Dilansir dari situs resmi FIFA, per tanggal 16 September 1998, terdapat empat negara Asia Tenggara yang masuk ke dalam 100 besar peringkat FIFA. Mereka adalah Thailand (43), Indonesia (76), Vietnam (84), dan Myanmar (99).

Empat negara ini dinilai punya tradisi sepakbola kuat, jadi wakil langganan Asia Tenggara di level yang lebih tinggi dan punya masa depan cerah.

Namun apa lacur, dalam kurun dua dekade setelahnya, cuma Vietnam yang mampu bertahan di 100 besar.

Berdasarkan peringkat terbaru per 18 Februari 2021, Vietnam ada di posisi 93. Sedangkan Thailand, Myanmar, dan Indonesia berturut-turut mengisi tempat ke-110, 137, dan 173.

Posisi Indonesia kini bahkan selevel dengan negara gurem Asia Tenggara, Kamboja. Jujur saja, melihat peringkat Indonesia yang seburuk itu, harusnya PSSI merasa sangat malu.

Apa yang sudah mereka perbuat selama enam dekade pamungkas sehingga sepakbola Indonesia malah berjalan mundur?

Di luar periode kepemimpinan Kardono (1983-1991), tak ada satu prestasi manis pun yang dituai tim senior.

Terjun bebas dari peringkat 76 menjadi 173 dalam kurun waktu dua dasawarsa menjadi gambaran nyata kondisi sepakbola Indonesia.

Bersaing di level Asia Tenggara saja tertatih-tatih, maka berbicara banyak di kancah Asia maupun dunia laksana mimpi di siang bolong.

BACA JUGA:  Bung Hatta Sebagai Pencinta Sepak Bola

Hal ini dibarengi dengan ketidakmampuan PSSI menyelenggarakan kompetisi sepakbola yang teratur, sehat, dan profesional. Masalah pembinaan usia muda di seantero negeri juga tak kunjung selesai.

Berdasarkan Statuta PSSI 2018 pasal 4 ayat 1, tugas PSSI adalah mengembangkan sepak bola Indonesia. Namun pada kenyataannya, mereka justru tak mampu melakukannya.
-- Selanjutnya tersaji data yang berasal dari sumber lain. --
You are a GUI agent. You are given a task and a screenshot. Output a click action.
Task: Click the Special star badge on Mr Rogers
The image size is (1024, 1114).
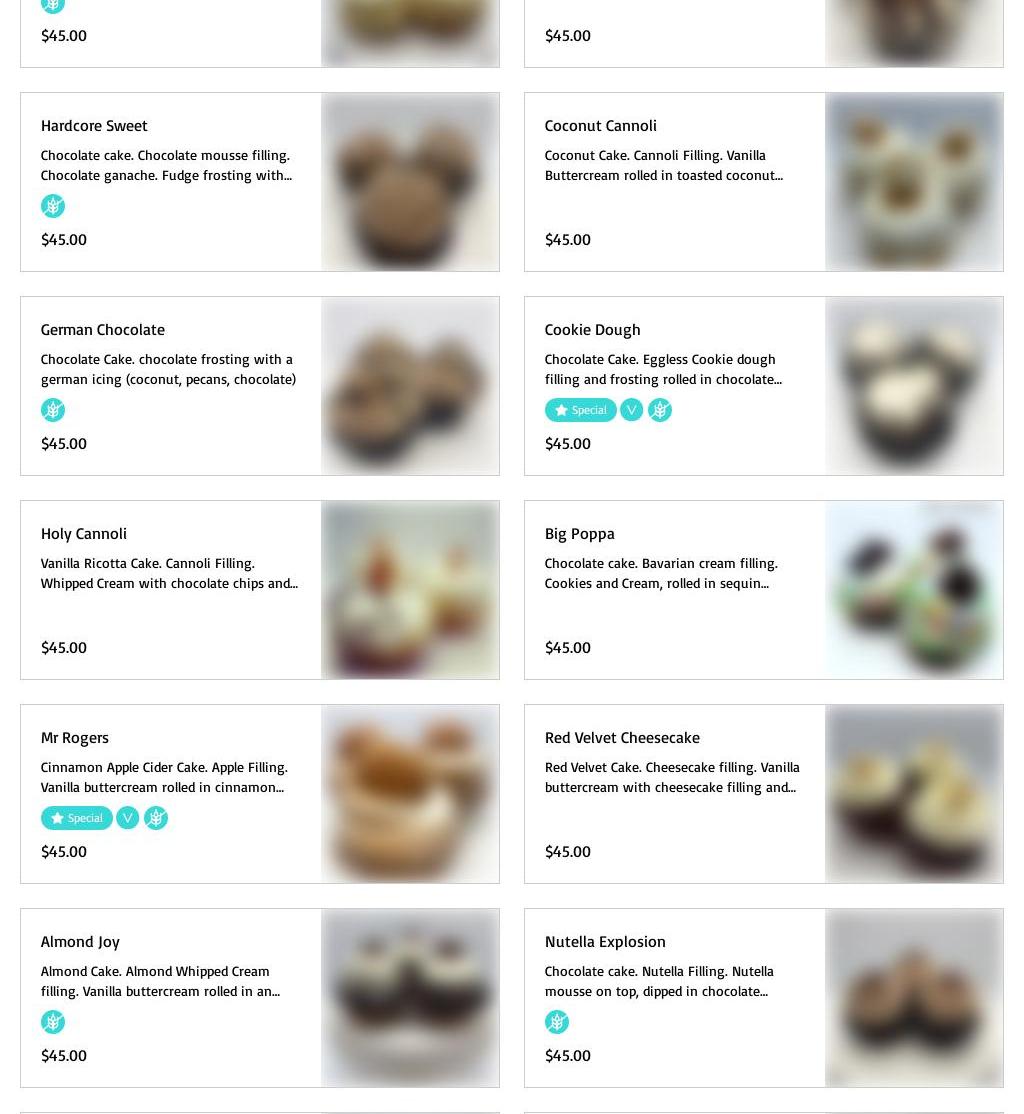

Terpilihnya Mochamad Iriawan alias Iwan Bule sebagai Ketua Umum PSSI periode 2019-2023 belum menunjukkan titik terang bagi persepakbolaan nasional.

Padahal, lelaki kelahiran 31 Maret 1962 tersebut punya sejumlah target yang diusung.

Mulai dari modernisasi program pembinaan, menjuarai kompetisi level Asia Tenggara, sampai jadi kampiun Asia, dan lolos ke Piala Dunia 2026.

Entah itu muluk atau tidak. Namun realita di lapangan menunjukkan bahwa kiprahnya sejauh ini masih jauh dari kata memuaskan.

Kelangsungan kompetisi masih jadi masalah yang terus mengganggu, khususnya sejak merebaknya pandemi Covid-19.

Buat menentukan apakah kompetisi Liga 1 musim 2020 akan dilanjutkan atau malah dihentikan saja, PSSI butuh waktu nyaris setahun untuk memutuskannya.

Problem finansial yang acap mendera klub dan akhirnya berimbas pada pembayaran gaji pemain yang telat masih sering terjadi.

Belum lagi soal perselisihan antarsuporter yang masih kerap muncul, baik di dunia maya maupun dunia nyata.

Ada banyak target yang dicanangkan PSSI, khususnya kepada pelatih timnas, Shin Tae-yong. Namun ironis, hal itu tak dibarengi dengan adanya perbaikan menyeluruh pada aspek pendukungnya.

Indikator perbaikan sepakbola Indonesia bisa dilihat dari banyak hal. Mulai dari program pembinaan yang berjalan lancar sehingga melahirkan bakat-bakat muda yang akan jadi tulang punggung Indonesia pada masa depan, sampai keberlangsungan kompetisi yang sehat dan profesional.

Jika hal-hal di atas tak memperlihatkan perubahan ke arah yang lebih baik, rasanya mustahil bagi para penggemar sepakbola Indonesia untuk melihat kiprah timnasnya membaik pada masa yang akan datang.

Bukannya berjalan maju dan mengejar ketertinggalan, PSSI akan menuntun langkah Indonesia jadi semakin mengundur mengundur mundur.